I didn't use a cdn myself but I'm really curious on how data gets uploaded to them. Suppose a user uploads an image to a cdn pop, is that image stored only on that one cdn pop? But if so if user moves away and uses another cdn pop the image will not be availble?
Or what if another user wants that image but that cdn pop is far away from her/him?
Otherwise the image needs to be uploaded on hundreds of cdn pops, which takes lot of bandwidth. Thus an image of 10kb could take tens of megabytes of your available bandwidth/month.
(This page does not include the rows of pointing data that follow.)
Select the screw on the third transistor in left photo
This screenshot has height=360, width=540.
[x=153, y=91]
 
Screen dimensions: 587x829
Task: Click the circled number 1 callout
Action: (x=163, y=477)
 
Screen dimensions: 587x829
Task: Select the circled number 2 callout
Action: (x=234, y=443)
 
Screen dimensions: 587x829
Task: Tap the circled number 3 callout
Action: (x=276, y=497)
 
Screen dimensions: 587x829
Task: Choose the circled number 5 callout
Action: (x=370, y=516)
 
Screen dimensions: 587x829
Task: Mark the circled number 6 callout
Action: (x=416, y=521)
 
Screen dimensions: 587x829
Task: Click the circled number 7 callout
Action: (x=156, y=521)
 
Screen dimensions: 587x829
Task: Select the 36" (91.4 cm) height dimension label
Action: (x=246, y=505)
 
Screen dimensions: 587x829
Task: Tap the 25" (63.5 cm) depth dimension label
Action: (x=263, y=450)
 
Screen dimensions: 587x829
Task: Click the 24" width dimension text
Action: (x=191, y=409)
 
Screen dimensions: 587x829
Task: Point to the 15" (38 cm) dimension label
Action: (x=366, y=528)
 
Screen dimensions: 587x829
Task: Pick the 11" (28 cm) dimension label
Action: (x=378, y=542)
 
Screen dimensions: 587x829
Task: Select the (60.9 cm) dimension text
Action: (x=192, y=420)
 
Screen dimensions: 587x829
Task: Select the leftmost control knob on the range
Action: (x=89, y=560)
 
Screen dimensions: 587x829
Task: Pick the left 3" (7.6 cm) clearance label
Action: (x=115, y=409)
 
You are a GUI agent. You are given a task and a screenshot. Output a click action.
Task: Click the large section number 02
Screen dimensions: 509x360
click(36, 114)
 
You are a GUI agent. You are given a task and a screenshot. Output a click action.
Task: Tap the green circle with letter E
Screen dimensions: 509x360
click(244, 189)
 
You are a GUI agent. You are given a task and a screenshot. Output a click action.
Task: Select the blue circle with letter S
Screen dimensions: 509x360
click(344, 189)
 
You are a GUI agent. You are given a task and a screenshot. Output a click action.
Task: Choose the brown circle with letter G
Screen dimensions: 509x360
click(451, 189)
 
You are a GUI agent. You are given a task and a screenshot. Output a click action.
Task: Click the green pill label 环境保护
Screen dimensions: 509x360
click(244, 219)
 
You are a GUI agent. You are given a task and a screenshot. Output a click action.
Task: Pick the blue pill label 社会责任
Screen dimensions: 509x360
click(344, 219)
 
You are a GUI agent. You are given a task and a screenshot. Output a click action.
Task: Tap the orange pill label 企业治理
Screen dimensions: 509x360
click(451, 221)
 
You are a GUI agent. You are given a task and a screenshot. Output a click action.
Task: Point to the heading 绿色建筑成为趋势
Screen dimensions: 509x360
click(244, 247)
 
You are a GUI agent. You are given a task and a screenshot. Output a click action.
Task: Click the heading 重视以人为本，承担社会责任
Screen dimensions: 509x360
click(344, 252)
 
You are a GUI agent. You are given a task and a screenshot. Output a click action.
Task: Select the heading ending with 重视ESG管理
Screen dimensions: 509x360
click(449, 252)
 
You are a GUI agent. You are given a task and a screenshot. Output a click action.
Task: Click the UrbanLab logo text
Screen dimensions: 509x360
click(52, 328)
This doesn't make lots of sense to me.
Can anybody clear this up ?
解决方案
There are two ways you can serve data from most CDNs:
Using a pull zone: This pulls existing content from your origin server and caches it on the CDN's PoPs
Using a push zone: You manually upload content to the CDNs storage cluster and from there the content gets distributed to the CDN's PoPs.
To answer your other questions:
Asset caching is based on where the visitor is requesting the asset from. If the visitor is in Australia and the CDN has a PoP in Australia then the asset will be cached there. However, if another user requests the same as from Germany, and the CDN has a server in Germany then the asset will be cached there as well.
The asset will always be delivered from the nearest available PoP. If the PoP doesn't have the requested asset, it will ask the server and then cache the asset so that it can be delivered faster to the next requester.